The NSW government was looking to do catchment by catchment analysis to determine the risk to local water supply and rivers from the new rules on water harvesting rights. This would ensure that communities would not have water removed from their catchment at a rate that could not be supported. However, in true coalition style, they have decided to plow ahead with releasing the new rules prior to doing the analysis. 

As a result of a review of coastal water harvesting rights, graziers, dairy operators and fodder croppers along the NSW coast will be able to increase the volume of water they capture in farm dams from ten per cent of what falls on their land to a massive 30 per cent, tripling their water harvesting rights for free. 
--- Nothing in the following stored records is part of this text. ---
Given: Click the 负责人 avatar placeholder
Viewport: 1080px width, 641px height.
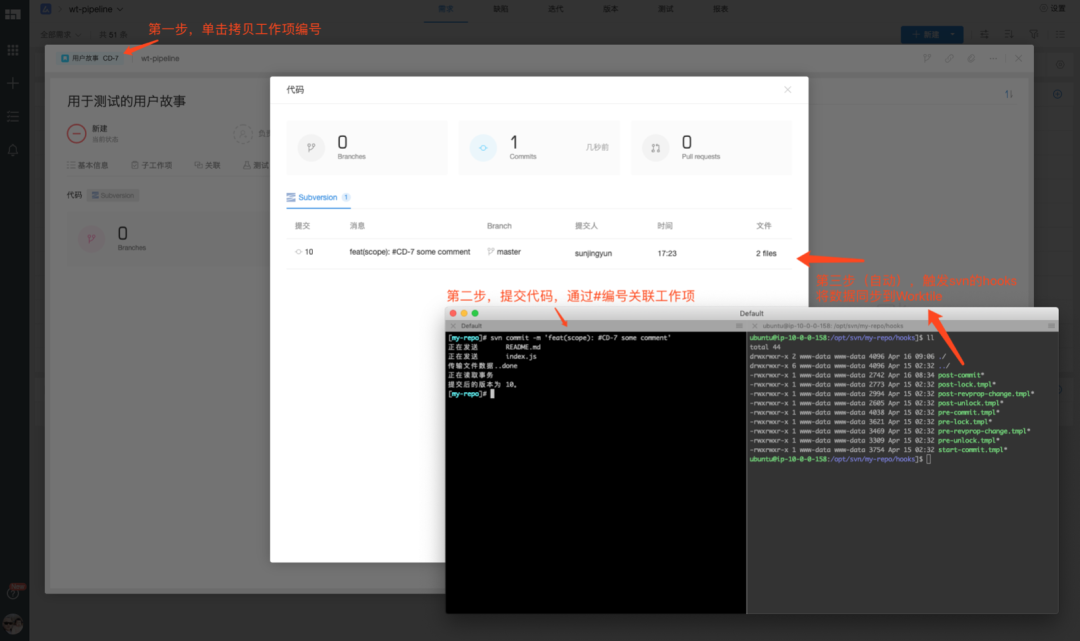Looking at the screenshot, I should pos(243,133).
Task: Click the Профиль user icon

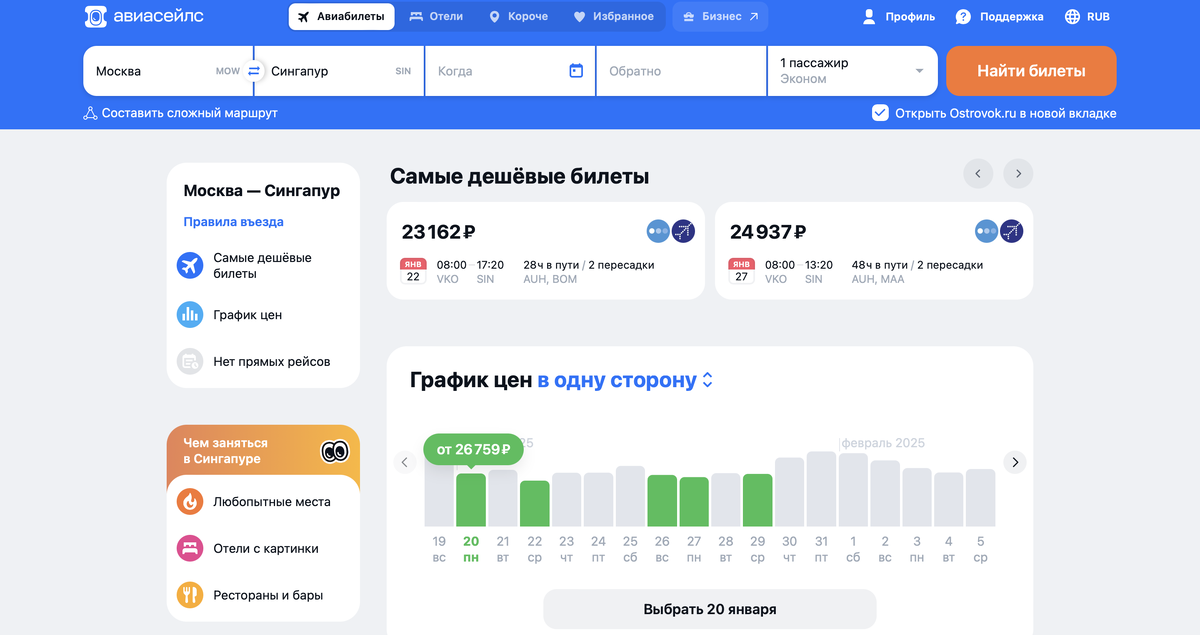Action: pos(869,16)
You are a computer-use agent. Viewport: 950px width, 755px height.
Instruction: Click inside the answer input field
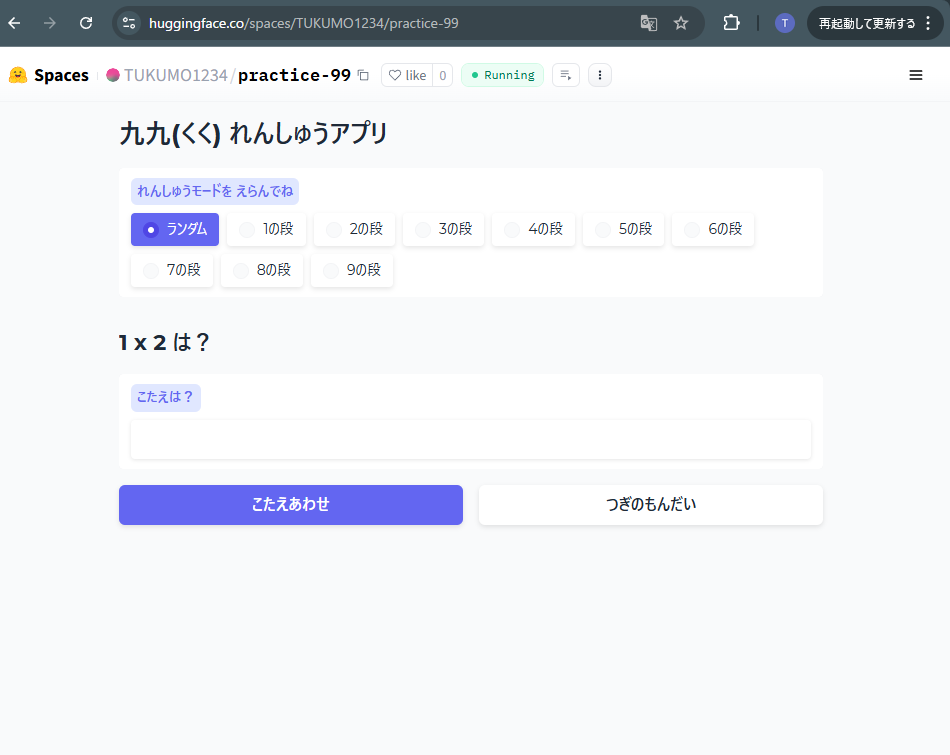pos(470,440)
Independent NSW MLC Justin Field has slammed NSW Water Minister Kevin Anderson for caving to vested farming interests, allowing billions of litres of water to be stripped from NSW’s coastal rivers from the Bega to the Tweed, increasing the risk of coastal communities running out of water in future droughts. 

‘This will triple landholders rights to harvest water on their properties, stripping it before it flows into our coastal rivers, streams and lakes and taking water away from other users, local water storages as well as the environment,’ he said. 

‘I’m all for expanding agricultural activities but growth should come from improved efficiency of water use, not allowing for increased take. The new regime presents a significant risk to sensitive coastal lakes which require regular flows of fresh water for fish breeding, ecosystem health and to maintain natural openings. 

Waterways ran dry throughout the Northern Rivers as the 2019 drought impacted the region. Photo Aslan Shand.

Insecure water supply

‘The Government has recently released new Regional Water Strategies which recognise climate change coastal communities face less reliable and less secure water supplies into the future. I find it impossible to understand how the government can justify allowing more water to be taken from the rivers when we know there will be longer, more intense droughts in the future. 

‘Many coastal communities remember what it was like in the last drought when coastal rivers had almost no freshwater flows. [This] announcement means they are more likely to run out of water in the next drought. The next drought in NSW will be made worse by this decision by the National Party. 

Compliance failures

‘This is already a form of water take with significant compliance problems. The NSW Natural Resources Access Regulator (NRAR) highlighted significant non-compliance in the Coffs region last year noting “oversized dams which exceed maximum harvestable rights” “ was the most common offence and was found on 32 of 52 properties inspected”. 

‘Here we have a situation where substantial breaches of water rules were identified by the regulator so the NSW Government, under the Nationals Party, seem to be changing the rules rather than enforcing them. 

‘This will lead to bigger dams being built, more water being taken for irrigation and less water for communities, other water licence holders and our coastal rivers, lakes and wetlands.

‘The Government’s promise to do detailed assessments of each catchment is too little too late and the community should have no confidence in it.’